Discovery has always been constrained by filters, once link structure and keyword overlap, now vector proximity. That shift removes the web’s original filtering system, backlinks as proxy for trust, pagerank as a crude map of collective attention, and replaces it with a pipeline where retrieval is dominated by embedding similarity. That shift introduces what can be called qualitative bias in embedding retrieval, a conservative filter that privileges familiar patterns. The outcome is a filtering regime where retrievability is governed by how closely new content resembles known patterns, not by merit, usefulness, or originality.

This system treats retrieval as a nearest-neighbor problem in vector space. It does not parse reasoning, evaluate correctness or promote quality unless that quality is already legible in the form of semantic features. New projects, especially those with no existing footprint, are invisible unless they encode themselves near existing questions. Semantic clarity wins, not conceptual originality. Retrieval fails when novelty outruns precedent.

The ecosystem incentives are set. These dynamics echo the earlier web, where keyword matching and backlinks favored the familiar, but embeddings deepen the effect by encoding similarity at the semantic level. Embedding models are trained on known corpora. Retrieval systems rank documents based on vector similarity to past queries. LLMs predict next tokens from surrounding context, not from verification or evaluation. No actor in the system corrects for quality unless explicitly trained to do so. None of the defaults penalize noise if the noise looks familiar. That’s the contradiction: the tools reward semantic mimicry, not semantic value.

Publishing a high-quality project without describing it in relation to common problems, known formats, and shared vocabulary guarantees it remains undiscovered. Publishing a low-quality clone that mimics the structure of well-known projects can guarantee inclusion. Retrieval pipelines rarely see the difference because what matters now more is not how well something works but whether it embeds close enough to something already seen.

Creators working on new tools or products can no longer rely on classical discovery dynamics. There is no search index that rewards exploratory clicking. No backlink trail that elevates reputation through citation. Visibility now depends on placement inside the model’s vector neighborhoods, through documentation phrasing, metadata, content examples, and corpus presence. Publishing to GitHub is not enough unless the README uses vocabulary already tied to existing categories.
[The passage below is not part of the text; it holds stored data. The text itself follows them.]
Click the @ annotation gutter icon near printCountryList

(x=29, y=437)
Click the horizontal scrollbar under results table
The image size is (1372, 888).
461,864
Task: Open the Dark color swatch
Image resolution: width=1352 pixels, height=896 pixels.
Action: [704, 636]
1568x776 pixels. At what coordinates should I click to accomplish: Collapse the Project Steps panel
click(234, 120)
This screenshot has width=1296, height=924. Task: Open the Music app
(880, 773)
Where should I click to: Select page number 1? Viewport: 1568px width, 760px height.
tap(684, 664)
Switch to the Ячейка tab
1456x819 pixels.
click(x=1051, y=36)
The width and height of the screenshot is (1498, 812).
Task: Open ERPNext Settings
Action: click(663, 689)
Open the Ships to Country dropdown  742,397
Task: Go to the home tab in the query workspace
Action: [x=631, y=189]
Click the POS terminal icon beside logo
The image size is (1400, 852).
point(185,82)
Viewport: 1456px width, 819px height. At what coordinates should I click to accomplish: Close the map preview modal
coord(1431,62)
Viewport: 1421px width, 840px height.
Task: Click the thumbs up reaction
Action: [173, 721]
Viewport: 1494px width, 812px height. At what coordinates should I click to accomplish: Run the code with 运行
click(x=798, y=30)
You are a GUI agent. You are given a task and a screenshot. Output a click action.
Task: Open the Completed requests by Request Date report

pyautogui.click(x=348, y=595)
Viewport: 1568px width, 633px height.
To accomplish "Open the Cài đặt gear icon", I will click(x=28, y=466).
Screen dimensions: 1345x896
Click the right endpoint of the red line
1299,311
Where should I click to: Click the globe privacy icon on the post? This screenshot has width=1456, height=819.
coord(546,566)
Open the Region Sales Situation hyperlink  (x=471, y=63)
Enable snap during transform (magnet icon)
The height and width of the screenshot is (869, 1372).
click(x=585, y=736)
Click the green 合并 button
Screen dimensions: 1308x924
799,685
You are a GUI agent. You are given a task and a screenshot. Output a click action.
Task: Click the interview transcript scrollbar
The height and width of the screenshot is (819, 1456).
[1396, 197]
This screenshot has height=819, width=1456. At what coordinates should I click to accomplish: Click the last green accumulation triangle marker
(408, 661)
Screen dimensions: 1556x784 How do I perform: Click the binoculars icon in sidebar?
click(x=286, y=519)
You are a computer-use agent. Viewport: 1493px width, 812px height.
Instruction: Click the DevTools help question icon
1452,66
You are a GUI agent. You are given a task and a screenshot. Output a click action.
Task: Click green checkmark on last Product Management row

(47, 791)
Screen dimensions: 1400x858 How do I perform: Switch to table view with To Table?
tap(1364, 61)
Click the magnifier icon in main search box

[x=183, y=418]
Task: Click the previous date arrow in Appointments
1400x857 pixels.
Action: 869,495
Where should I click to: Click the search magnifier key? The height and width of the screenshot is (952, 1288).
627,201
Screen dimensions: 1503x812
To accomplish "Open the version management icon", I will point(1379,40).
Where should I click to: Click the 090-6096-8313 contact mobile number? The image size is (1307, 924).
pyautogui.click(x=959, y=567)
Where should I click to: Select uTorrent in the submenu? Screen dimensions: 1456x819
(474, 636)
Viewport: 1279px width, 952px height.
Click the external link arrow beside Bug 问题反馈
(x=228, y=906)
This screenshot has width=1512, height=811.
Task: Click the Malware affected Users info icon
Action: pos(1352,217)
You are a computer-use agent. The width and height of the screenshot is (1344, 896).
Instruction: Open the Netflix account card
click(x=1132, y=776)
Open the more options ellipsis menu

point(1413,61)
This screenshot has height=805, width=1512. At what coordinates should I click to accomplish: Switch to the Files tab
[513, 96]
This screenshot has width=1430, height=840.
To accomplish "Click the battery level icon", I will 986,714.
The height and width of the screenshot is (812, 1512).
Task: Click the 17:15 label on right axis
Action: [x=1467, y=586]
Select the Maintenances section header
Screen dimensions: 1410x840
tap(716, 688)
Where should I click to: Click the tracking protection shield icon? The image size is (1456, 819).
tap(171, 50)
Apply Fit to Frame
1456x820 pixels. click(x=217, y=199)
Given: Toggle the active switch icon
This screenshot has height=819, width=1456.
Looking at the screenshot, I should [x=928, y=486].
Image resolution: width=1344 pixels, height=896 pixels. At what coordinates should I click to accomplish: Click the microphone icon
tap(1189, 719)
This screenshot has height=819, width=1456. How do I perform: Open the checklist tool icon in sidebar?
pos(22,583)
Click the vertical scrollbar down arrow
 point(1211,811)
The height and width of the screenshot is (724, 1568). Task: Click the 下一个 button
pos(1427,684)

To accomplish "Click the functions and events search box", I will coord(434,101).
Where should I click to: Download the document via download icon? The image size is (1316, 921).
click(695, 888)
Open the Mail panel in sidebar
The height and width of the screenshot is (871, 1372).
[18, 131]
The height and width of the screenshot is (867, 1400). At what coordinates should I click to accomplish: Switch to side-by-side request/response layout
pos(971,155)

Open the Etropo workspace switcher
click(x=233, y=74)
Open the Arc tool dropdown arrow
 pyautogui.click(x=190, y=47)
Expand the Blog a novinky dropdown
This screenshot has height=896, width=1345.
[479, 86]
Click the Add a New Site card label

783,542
Launching on a personal website is irrelevant unless it gets scraped and placed into a retrievable corpus. Syndication isn’t about reach, it’s about inclusion in the few data sources that actually inform retrieval: curated lists, documentation aggregators, package registries, and static content channels already ingested by pretraining pipelines.

This is not a neutral shift. The system does not reward technical work directly. It rewards work that is described in ways the system already understands. It forces conformity at the semantic level to achieve discoverability. Any claim that LLMs enable better discovery must account for the fact that retrieval is a conservative force: it pulls toward known vectors, not outliers. Tail projects remain tail projects unless they express themselves through the same form as head examples.

To fix this, retrievers would need to incorporate alternate signals, execution traces, usage telemetry, curated review weightings, temporal recency biasing, none of which are standard in deployed systems. Absent that, discovery remains a function of surface similarity. And the only reliable antidote is to encode new things in old shapes, until the system can represent quality as something other than vector proximity to precedent.

No change in modeling architecture fixes this: as long as retrieval depends on top-k embedding similarity, content outside the threshold is invisible. Leaf documents without neighboring vectors are never surfaced, and the system has no mechanism to notice what it missed. Visibility remains the precondition for reasoning, and embedding fit the gate, unless indexing itself expands representation, through summaries or alternate views, to give the outliers a chance to be seen.

The work ahead is deciding whether to repeat the old cycle, where novelty vanishes until it bends toward precedent, or to build retrieval systems that can surface the unfamiliar on purpose.

Weller, O., Boratko, M., Naim, I., & Lee, J. (2025). On the Theoretical Limitations of Embedding-Based Retrieval. arXiv:2508.21038. https://arxiv.org/abs/2508.21038 ↩︎